Work instructions -
1. Name every album title that appears in the AC/DC song rundown, listing each album once.
2. From the AC/DC song rundown, return the passage starting with "Editor's Note: Originally" and going on through "things got hairy.".
-------- Passage provided --------
Editor's Note: Originally published 30 July 2014.

10. “Bedlam in Belgium”
(Flick of the Switch, 1983)

This is a massively underrated barnstormer from the boys off the much-maligned (unfairly, I think) Flick of the Switch. The album was missing Mutt Lange, but the Youngs did have his very capable engineer, Tony Platt, as co-producer in the studio at Compass Point in the Bahamas. Tony’s a real pro. I think he did a perfectly fine job on this album, which also features the slamming “Nervous Shakedown”.

But what I find most interesting about “Bedlam in Belgium” is that it’s based on a fracas that broke out on stage in Kontich, Belgium, in 1977, involving Bon Scott, the rest of the band, and the local authorities. AC/DC had violated a noise curfew and things got hairy.

Yet Brian Johnson, more than half a decade later, wrote the lyrics with such insight; almost as if he was the one getting walloped by the Belgian police: He gave me a crack in the back with his gun / Hurt me so bad I could feel the blood run. Cracking lyrics, Bon-esque. Unfortunately for Brian, he was removed from lyric-writing duties from The Razors Edge (1990) onwards. All songs up to and including 2008’s Black Ice are Young/Young compositions.

Who’ll be writing the songs on the new album AC/DC has been working on in Vancouver? AC/DC fans can’t wait to hear them. Nor can I.

9. “Spellbound”
(For Those About to Rock We Salute You, 1981)

"Spellbound" really stands as a lasting monument to the genius of Mutt Lange, a man whose finely tuned ear and attention to detail filed the rough edges of Vanda & Young–era AC/DC and turned this commercially underperforming band for Atlantic Records into one of the biggest in the world. On “Spellbound” AC/DC sounds truly majestic. Lange just amplifies their natural power an extra notch. It’s crisp sounding, laden with dynamics and just awesome when Angus launches into his solo.

“Spellbound” is the closer on For Those About to Rock We Salute You, the last album Lange did with AC/DC, so chronologically it’s a significant song; it marks the end of an important era. For Those About to Rock was an unhappy experience for a lot of people. There was a lot of blood being spilled behind the scenes. It went to number one in the US but commercially was a massive disappointment after the performance of Back in Black. Much of the blame lies at the feet of Atlantic Records, then under Doug Morris, who made the decision to exhume an album they’d shelved in 1976, Dirty Deeds Done Dirt Cheap, and release it in-between Back in Black and For Those About to Rock.
-------- Data excerpt --------
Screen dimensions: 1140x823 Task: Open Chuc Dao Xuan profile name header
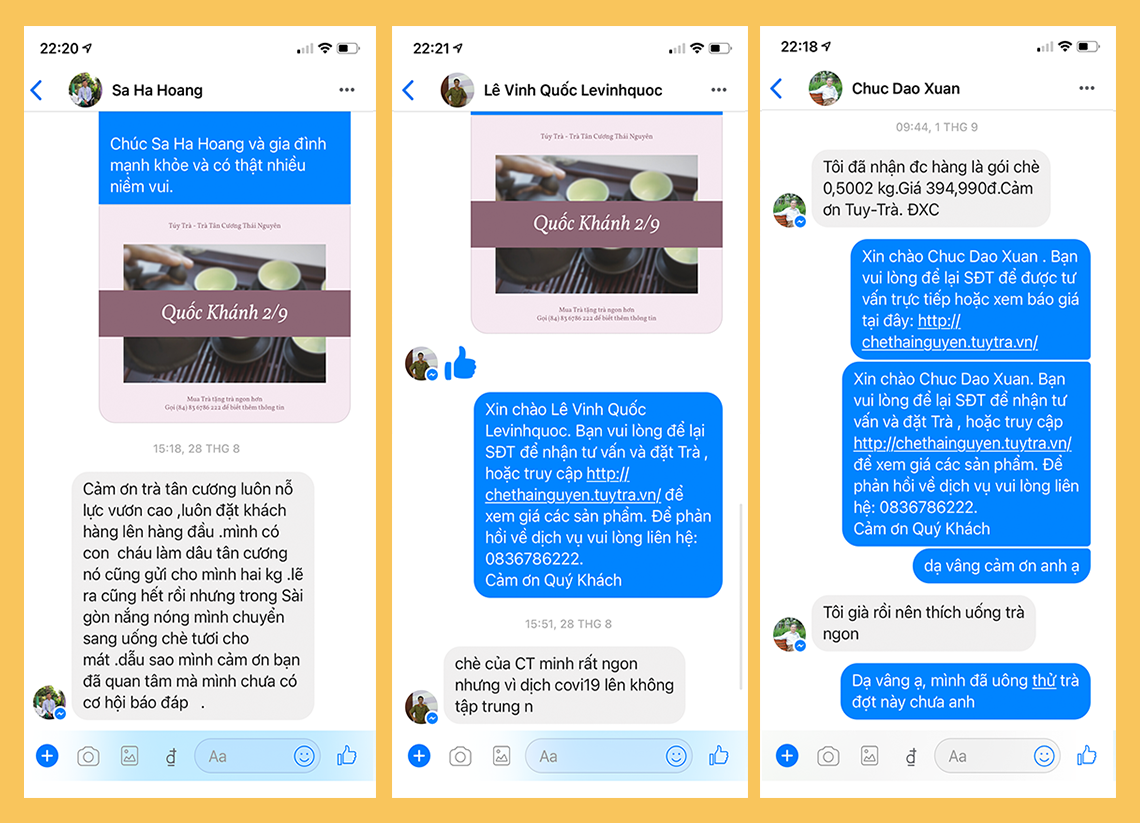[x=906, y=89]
--------
Exercise solutions -
1.
- Flick of the Switch
- The Razors Edge
- Black Ice
- For Those About to Rock We Salute You
- Back in Black
- Dirty Deeds Done Dirt Cheap

2.
Editor's Note: Originally published 30 July 2014.

10. “Bedlam in Belgium”
(Flick of the Switch, 1983)

This is a massively underrated barnstormer from the boys off the much-maligned (unfairly, I think) Flick of the Switch. The album was missing Mutt Lange, but the Youngs did have his very capable engineer, Tony Platt, as co-producer in the studio at Compass Point in the Bahamas. Tony’s a real pro. I think he did a perfectly fine job on this album, which also features the slamming “Nervous Shakedown”.

But what I find most interesting about “Bedlam in Belgium” is that it’s based on a fracas that broke out on stage in Kontich, Belgium, in 1977, involving Bon Scott, the rest of the band, and the local authorities. AC/DC had violated a noise curfew and things got hairy.